Exercise requirements.
Provide the data again in its entirety, exactly as given.

Study material.

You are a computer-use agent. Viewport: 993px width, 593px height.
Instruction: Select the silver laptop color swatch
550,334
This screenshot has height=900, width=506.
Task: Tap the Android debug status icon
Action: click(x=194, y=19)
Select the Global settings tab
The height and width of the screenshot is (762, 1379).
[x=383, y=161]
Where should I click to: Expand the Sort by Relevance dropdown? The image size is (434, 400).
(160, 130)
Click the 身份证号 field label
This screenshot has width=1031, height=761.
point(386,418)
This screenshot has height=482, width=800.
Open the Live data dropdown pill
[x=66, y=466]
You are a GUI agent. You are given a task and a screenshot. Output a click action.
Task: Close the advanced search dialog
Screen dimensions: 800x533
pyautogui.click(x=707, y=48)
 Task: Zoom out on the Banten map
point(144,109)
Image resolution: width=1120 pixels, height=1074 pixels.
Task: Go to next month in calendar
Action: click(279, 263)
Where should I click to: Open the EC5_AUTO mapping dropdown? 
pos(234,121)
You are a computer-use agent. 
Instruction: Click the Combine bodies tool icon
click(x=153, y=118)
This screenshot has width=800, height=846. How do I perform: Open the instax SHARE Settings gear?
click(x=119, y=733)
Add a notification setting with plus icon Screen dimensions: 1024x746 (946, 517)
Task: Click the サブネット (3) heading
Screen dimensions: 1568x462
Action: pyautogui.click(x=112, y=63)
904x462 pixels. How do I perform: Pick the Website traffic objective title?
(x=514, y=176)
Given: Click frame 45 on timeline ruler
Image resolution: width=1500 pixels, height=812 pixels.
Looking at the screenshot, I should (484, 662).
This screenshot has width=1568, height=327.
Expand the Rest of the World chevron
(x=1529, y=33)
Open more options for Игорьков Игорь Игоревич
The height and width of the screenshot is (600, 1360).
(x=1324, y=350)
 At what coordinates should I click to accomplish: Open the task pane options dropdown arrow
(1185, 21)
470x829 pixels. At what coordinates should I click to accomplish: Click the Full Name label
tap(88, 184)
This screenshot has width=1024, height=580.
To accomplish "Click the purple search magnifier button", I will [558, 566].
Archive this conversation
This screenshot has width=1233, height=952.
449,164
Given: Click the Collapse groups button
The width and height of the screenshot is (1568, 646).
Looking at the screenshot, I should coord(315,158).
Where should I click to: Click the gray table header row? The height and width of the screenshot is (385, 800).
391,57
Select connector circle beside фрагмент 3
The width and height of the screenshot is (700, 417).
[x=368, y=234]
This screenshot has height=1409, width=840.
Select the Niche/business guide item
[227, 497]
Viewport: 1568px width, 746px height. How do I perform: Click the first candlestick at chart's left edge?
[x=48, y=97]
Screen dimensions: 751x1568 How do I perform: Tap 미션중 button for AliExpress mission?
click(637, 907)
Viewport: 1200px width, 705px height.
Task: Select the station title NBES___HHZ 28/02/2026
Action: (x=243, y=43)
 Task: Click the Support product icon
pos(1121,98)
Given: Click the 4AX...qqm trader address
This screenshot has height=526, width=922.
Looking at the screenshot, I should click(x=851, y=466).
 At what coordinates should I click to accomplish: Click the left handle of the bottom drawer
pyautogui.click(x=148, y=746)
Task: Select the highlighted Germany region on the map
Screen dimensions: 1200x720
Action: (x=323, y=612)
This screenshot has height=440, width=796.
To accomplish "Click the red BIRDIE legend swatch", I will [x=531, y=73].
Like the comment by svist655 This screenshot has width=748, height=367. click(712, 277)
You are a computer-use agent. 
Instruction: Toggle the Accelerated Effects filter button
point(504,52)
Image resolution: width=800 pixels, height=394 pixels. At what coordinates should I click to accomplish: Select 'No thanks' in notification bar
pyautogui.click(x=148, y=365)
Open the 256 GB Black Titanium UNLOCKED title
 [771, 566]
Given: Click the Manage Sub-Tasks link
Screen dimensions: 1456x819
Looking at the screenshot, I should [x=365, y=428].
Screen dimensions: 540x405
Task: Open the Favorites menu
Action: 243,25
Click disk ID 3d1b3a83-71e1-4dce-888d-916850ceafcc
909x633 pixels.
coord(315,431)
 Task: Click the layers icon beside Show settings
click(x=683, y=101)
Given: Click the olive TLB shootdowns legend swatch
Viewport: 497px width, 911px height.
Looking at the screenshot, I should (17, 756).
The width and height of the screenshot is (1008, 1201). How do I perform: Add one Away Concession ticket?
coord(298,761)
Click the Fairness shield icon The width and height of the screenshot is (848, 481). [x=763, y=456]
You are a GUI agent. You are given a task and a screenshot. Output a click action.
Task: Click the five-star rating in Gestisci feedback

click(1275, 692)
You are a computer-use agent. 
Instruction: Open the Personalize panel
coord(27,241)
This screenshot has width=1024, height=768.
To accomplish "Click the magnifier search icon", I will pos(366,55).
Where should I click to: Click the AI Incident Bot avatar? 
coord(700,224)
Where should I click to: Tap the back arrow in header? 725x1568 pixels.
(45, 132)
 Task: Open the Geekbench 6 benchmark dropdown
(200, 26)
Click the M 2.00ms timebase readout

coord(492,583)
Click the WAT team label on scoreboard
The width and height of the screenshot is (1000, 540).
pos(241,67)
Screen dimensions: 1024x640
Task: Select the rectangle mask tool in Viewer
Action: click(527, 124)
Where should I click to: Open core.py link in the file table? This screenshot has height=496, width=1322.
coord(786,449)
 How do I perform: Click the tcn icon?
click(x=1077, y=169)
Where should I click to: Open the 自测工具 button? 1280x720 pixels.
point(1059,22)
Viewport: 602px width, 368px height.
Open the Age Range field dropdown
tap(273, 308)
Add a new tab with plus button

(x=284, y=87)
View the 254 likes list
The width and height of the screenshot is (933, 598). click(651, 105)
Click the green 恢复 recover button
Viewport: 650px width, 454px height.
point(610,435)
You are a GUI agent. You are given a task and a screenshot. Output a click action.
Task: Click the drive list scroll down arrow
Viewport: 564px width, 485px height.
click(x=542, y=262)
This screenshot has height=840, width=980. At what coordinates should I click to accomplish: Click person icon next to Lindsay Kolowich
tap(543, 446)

Solved exercise.
You are a computer-use agent. Viewport: 993px width, 593px height.
Instruction: Select the silver laptop color swatch
550,334
This screenshot has height=900, width=506.
Task: Tap the Android debug status icon
Action: click(x=194, y=19)
Select the Global settings tab
The height and width of the screenshot is (762, 1379).
[x=383, y=161]
Where should I click to: Expand the Sort by Relevance dropdown? The image size is (434, 400).
(160, 130)
Click the 身份证号 field label
This screenshot has width=1031, height=761.
point(386,418)
This screenshot has height=482, width=800.
Open the Live data dropdown pill
[x=66, y=466]
You are a GUI agent. You are given a task and a screenshot. Output a click action.
Task: Close the advanced search dialog
Screen dimensions: 800x533
pyautogui.click(x=707, y=48)
 Task: Zoom out on the Banten map
point(144,109)
Image resolution: width=1120 pixels, height=1074 pixels.
Task: Go to next month in calendar
Action: click(279, 263)
Where should I click to: Open the EC5_AUTO mapping dropdown? 
pos(234,121)
You are a computer-use agent. 
Instruction: Click the Combine bodies tool icon
click(x=153, y=118)
This screenshot has width=800, height=846. How do I perform: Open the instax SHARE Settings gear?
click(x=119, y=733)
Add a notification setting with plus icon Screen dimensions: 1024x746 (946, 517)
Task: Click the サブネット (3) heading
Screen dimensions: 1568x462
Action: pyautogui.click(x=112, y=63)
904x462 pixels. How do I perform: Pick the Website traffic objective title?
(x=514, y=176)
Given: Click frame 45 on timeline ruler
Image resolution: width=1500 pixels, height=812 pixels.
Looking at the screenshot, I should (484, 662).
This screenshot has width=1568, height=327.
Expand the Rest of the World chevron
(x=1529, y=33)
Open more options for Игорьков Игорь Игоревич
The height and width of the screenshot is (600, 1360).
(x=1324, y=350)
 At what coordinates should I click to accomplish: Open the task pane options dropdown arrow
(1185, 21)
470x829 pixels. At what coordinates should I click to accomplish: Click the Full Name label
tap(88, 184)
This screenshot has width=1024, height=580.
To accomplish "Click the purple search magnifier button", I will [558, 566].
Archive this conversation
This screenshot has width=1233, height=952.
449,164
Given: Click the Collapse groups button
The width and height of the screenshot is (1568, 646).
Looking at the screenshot, I should coord(315,158).
Where should I click to: Click the gray table header row? The height and width of the screenshot is (385, 800).
391,57
Select connector circle beside фрагмент 3
The width and height of the screenshot is (700, 417).
[x=368, y=234]
This screenshot has height=1409, width=840.
Select the Niche/business guide item
[227, 497]
Viewport: 1568px width, 746px height. How do I perform: Click the first candlestick at chart's left edge?
[x=48, y=97]
Screen dimensions: 751x1568 How do I perform: Tap 미션중 button for AliExpress mission?
click(637, 907)
Viewport: 1200px width, 705px height.
Task: Select the station title NBES___HHZ 28/02/2026
Action: (x=243, y=43)
 Task: Click the Support product icon
pos(1121,98)
Given: Click the 4AX...qqm trader address
This screenshot has height=526, width=922.
Looking at the screenshot, I should click(x=851, y=466).
 At what coordinates should I click to accomplish: Click the left handle of the bottom drawer
pyautogui.click(x=148, y=746)
Task: Select the highlighted Germany region on the map
Screen dimensions: 1200x720
Action: (x=323, y=612)
This screenshot has height=440, width=796.
To accomplish "Click the red BIRDIE legend swatch", I will [x=531, y=73].
Like the comment by svist655 This screenshot has width=748, height=367. click(712, 277)
You are a computer-use agent. 
Instruction: Toggle the Accelerated Effects filter button
point(504,52)
Image resolution: width=800 pixels, height=394 pixels. At what coordinates should I click to accomplish: Select 'No thanks' in notification bar
pyautogui.click(x=148, y=365)
Open the 256 GB Black Titanium UNLOCKED title
 [771, 566]
Given: Click the Manage Sub-Tasks link
Screen dimensions: 1456x819
Looking at the screenshot, I should [x=365, y=428].
Screen dimensions: 540x405
Task: Open the Favorites menu
Action: 243,25
Click disk ID 3d1b3a83-71e1-4dce-888d-916850ceafcc
909x633 pixels.
coord(315,431)
 Task: Click the layers icon beside Show settings
click(x=683, y=101)
Given: Click the olive TLB shootdowns legend swatch
Viewport: 497px width, 911px height.
Looking at the screenshot, I should (17, 756).
The width and height of the screenshot is (1008, 1201). How do I perform: Add one Away Concession ticket?
coord(298,761)
Click the Fairness shield icon The width and height of the screenshot is (848, 481). [x=763, y=456]
You are a GUI agent. You are given a task and a screenshot. Output a click action.
Task: Click the five-star rating in Gestisci feedback

click(1275, 692)
You are a computer-use agent. 
Instruction: Open the Personalize panel
coord(27,241)
This screenshot has width=1024, height=768.
To accomplish "Click the magnifier search icon", I will pos(366,55).
Where should I click to: Click the AI Incident Bot avatar? 
coord(700,224)
Where should I click to: Tap the back arrow in header? 725x1568 pixels.
(45, 132)
 Task: Open the Geekbench 6 benchmark dropdown
(200, 26)
Click the M 2.00ms timebase readout

coord(492,583)
Click the WAT team label on scoreboard
The width and height of the screenshot is (1000, 540).
pos(241,67)
Screen dimensions: 1024x640
Task: Select the rectangle mask tool in Viewer
Action: click(527, 124)
Where should I click to: Open core.py link in the file table? This screenshot has height=496, width=1322.
coord(786,449)
 How do I perform: Click the tcn icon?
click(x=1077, y=169)
Where should I click to: Open the 自测工具 button? 1280x720 pixels.
point(1059,22)
Viewport: 602px width, 368px height.
Open the Age Range field dropdown
tap(273, 308)
Add a new tab with plus button

(x=284, y=87)
View the 254 likes list
The width and height of the screenshot is (933, 598). click(651, 105)
Click the green 恢复 recover button
Viewport: 650px width, 454px height.
point(610,435)
You are a GUI agent. You are given a task and a screenshot. Output a click action.
Task: Click the drive list scroll down arrow
Viewport: 564px width, 485px height.
click(x=542, y=262)
This screenshot has height=840, width=980. At what coordinates should I click to accomplish: Click person icon next to Lindsay Kolowich
tap(543, 446)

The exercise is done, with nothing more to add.